我看到了下面的另一个家,那是一间悬浮在更低空域的舱,那里摆满了衣物,方形、白色外壳,离我大约十米米斜下方。于是便跳了过去——我松开了摄影机,身体蜷缩,借着平流层微弱的空气阻力调整角度,整个人砸在那间观测舱的顶部金属壳上,发出一声沉闷的巨响。好在,我终于得救了,家就在上面,而我现在至少踩在了一块坚固的表面上。接下来我只需要叫外星女友过来救我就好了,外星女友一定会开着装甲过来。她那艘装甲穿梭艇我见过照片,外形像一枚拉长的六边形贝壳,外壳涂着与她皮肤相同的蓝银色,推进器火焰是冷白色的,足以在十分钟内从近地轨道机动到我的坐标。
我打开了聊天软件,点击了外星女友的头像,对话框缓缓弹出。
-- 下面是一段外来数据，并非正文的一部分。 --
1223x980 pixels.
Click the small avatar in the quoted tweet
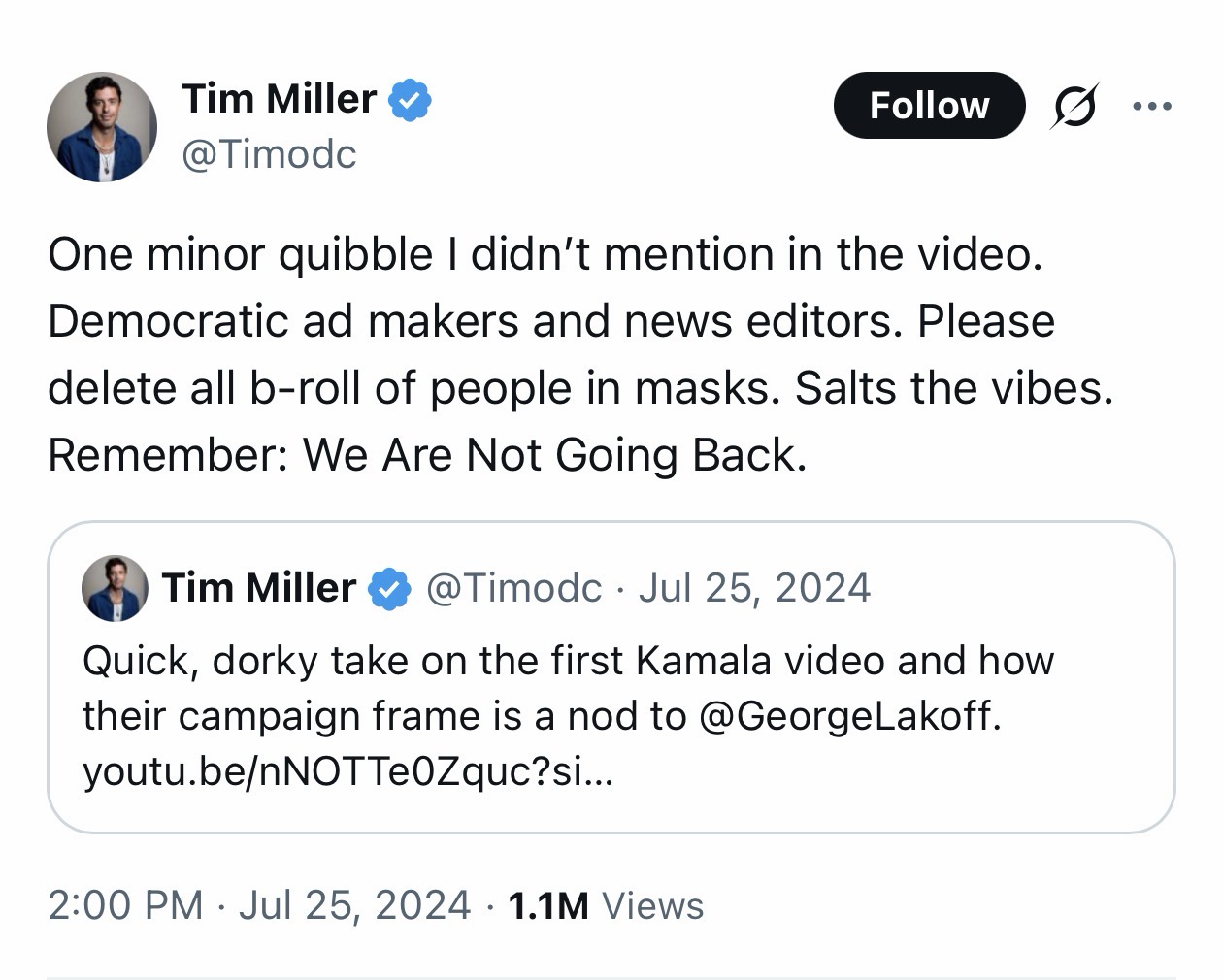pos(115,588)
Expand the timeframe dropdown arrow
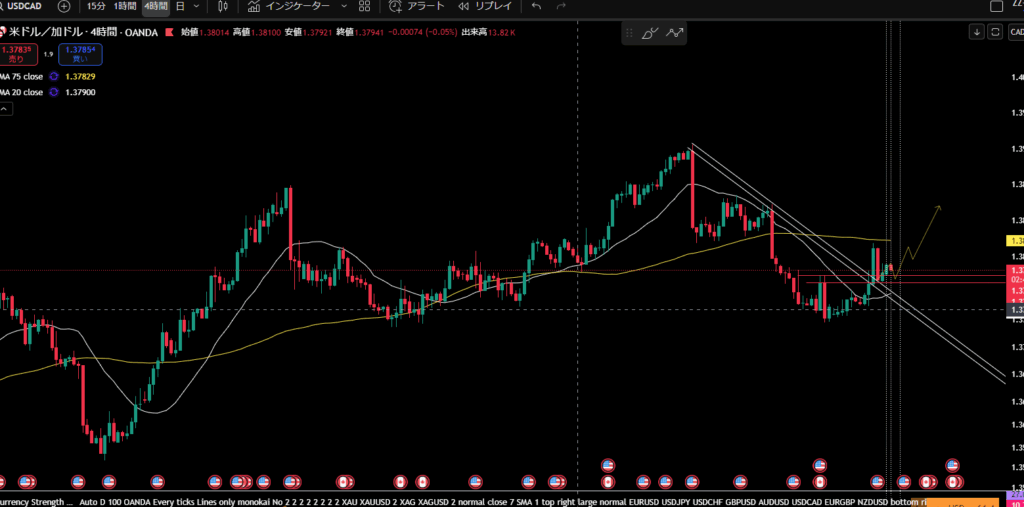The height and width of the screenshot is (507, 1024). tap(196, 6)
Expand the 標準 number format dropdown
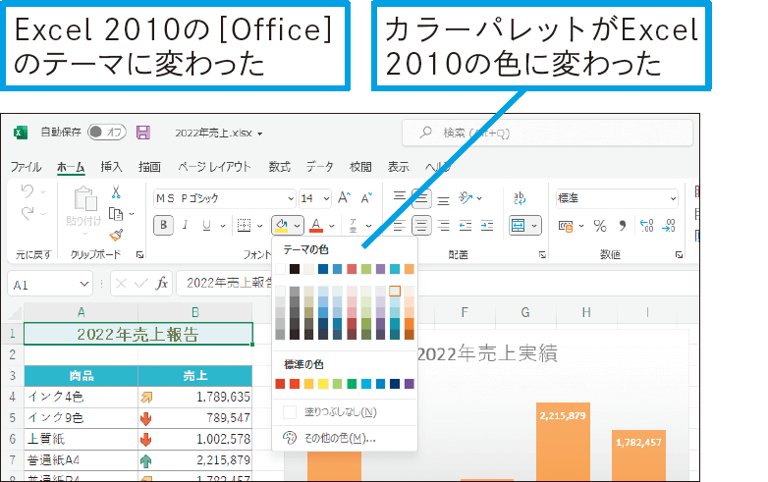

聊天内容显示,外星女友最后一次回复,停在了 7 月初的某一天,而现在已经是 9 月份了。整整两个月的空白,像一道无声的裂谷横亘在屏幕中央。我往上翻,她最后一条消息正是那个金狗头叼着金色玫瑰的表情。可时间戳明明白白地写着 7 月 3 日,之后的每一天,我再也没向她发过任何信息,直到现在已经过去两个月了。我到底该怎么办?我如何回家?我站在那间陌生的气象舱顶上,手指僵在发送键上方,平流层的寒风吹过我的面罩,而屏幕里那个金色的狗头依旧欢快地摇着尾巴……你说,她会收到吗?